Benue state formally declared the outbreak on February 3, 2026, as infections surged in communities in what is already recognized as one of Nigeria’s high-risk areas for the disease.

Lassa fever, an acute viral haemorrhagic disease endemic to Nigeria, typically peaks between November and April. It is transmitted primarily through contact with food or household objects contaminated by infected rodents, but can also spread through direct contact with the bodily fluids of infected people, making healthcare facilities especially vulnerable when safety protocols are weak.

In response to the emergency, MSF launched a three-month intervention in March aimed at containing the epidemic and preventing further transmission. The mission was launched at the request of state authorities, especially in light of the increase in infections among healthcare workers and the persistent shortage of personal protective equipment (PPE).

“Health workers and patients are at significant risk when infection prevention measures are not fully put in place,” said MSF emergency coordinator Juniper Gordon. “Strengthening the IPC and improving the organization of care are key to reducing transmission in healthcare facilities.”

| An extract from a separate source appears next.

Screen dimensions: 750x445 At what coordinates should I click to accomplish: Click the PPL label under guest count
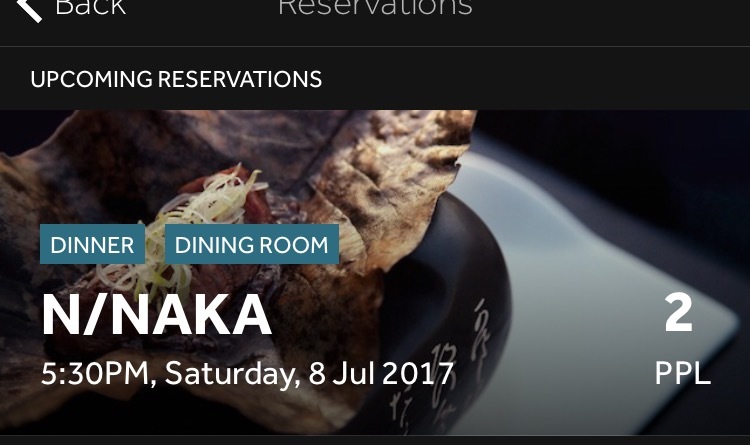pyautogui.click(x=683, y=373)
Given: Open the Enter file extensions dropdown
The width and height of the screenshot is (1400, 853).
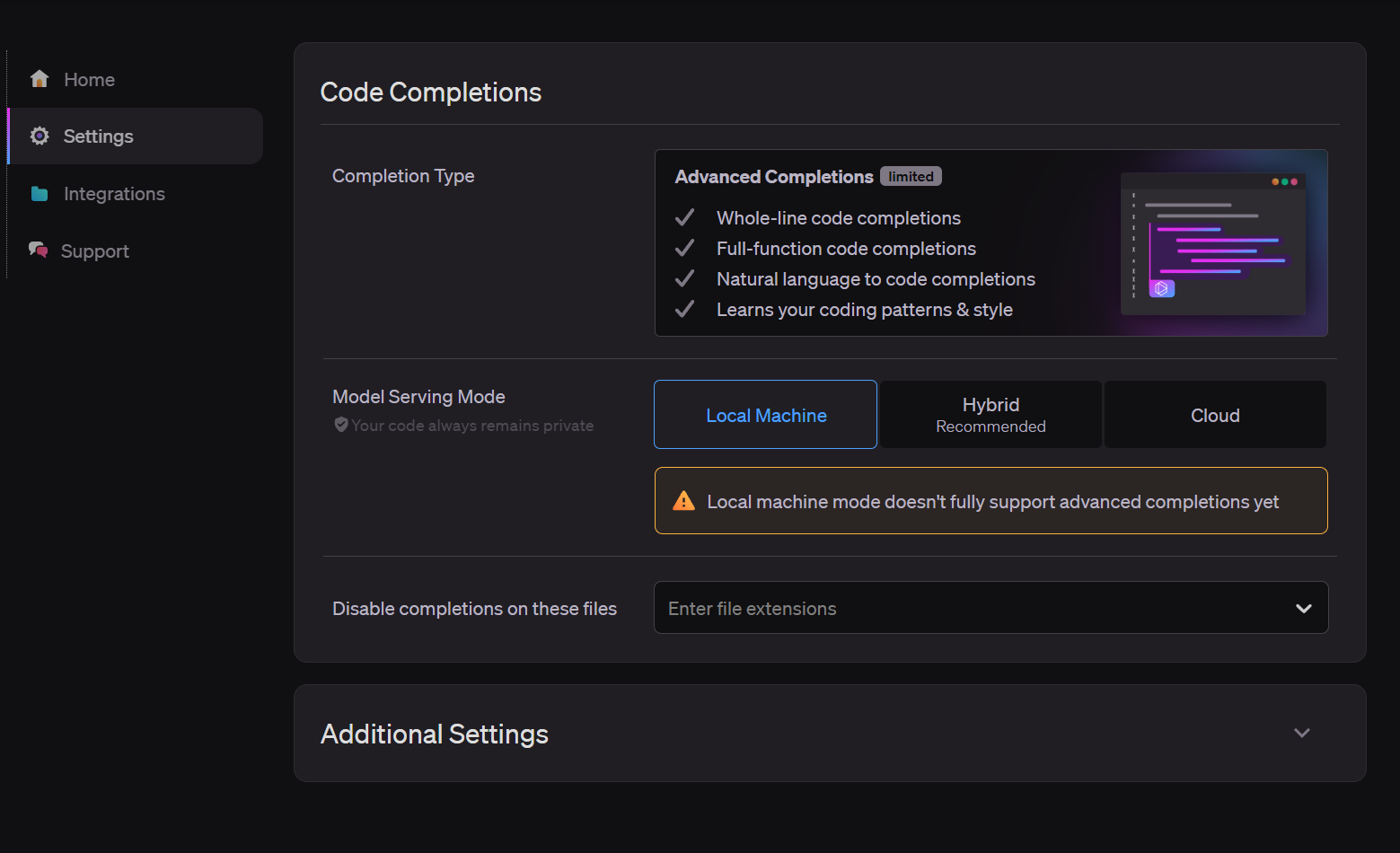Looking at the screenshot, I should pos(988,607).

MSF teams are now providing practical support in selected facilities, focusing on strengthening clinical practices and improving patient management systems. This includes training healthcare workers on IPC protocols, reorganizing triage processes and creating clearly defined high- and low-risk zones to limit cross-infection.

The organization is also providing essential materials, including PPE, hygiene kits and sanitation supplies, while strengthening waste management systems and infection control procedures. Handwashing stations have been installed in supported facilities and surveillance efforts have been strengthened through improved data collection and monitoring.

In an effort to support patients’ well-being, MSF is also providing food assistance to people in isolation centres, helping to ease the burden on affected families.

MSF said it is coordinating closely with global and national partners, including the World Health Organization, UNICEF and NCDC, to scale up response efforts and curb the spread of the disease.

Despite these interventions, public health experts warn that the outbreak highlights deeper systemic challenges in Nigeria’s healthcare system, particularly in infection control preparedness and rapid response capacity.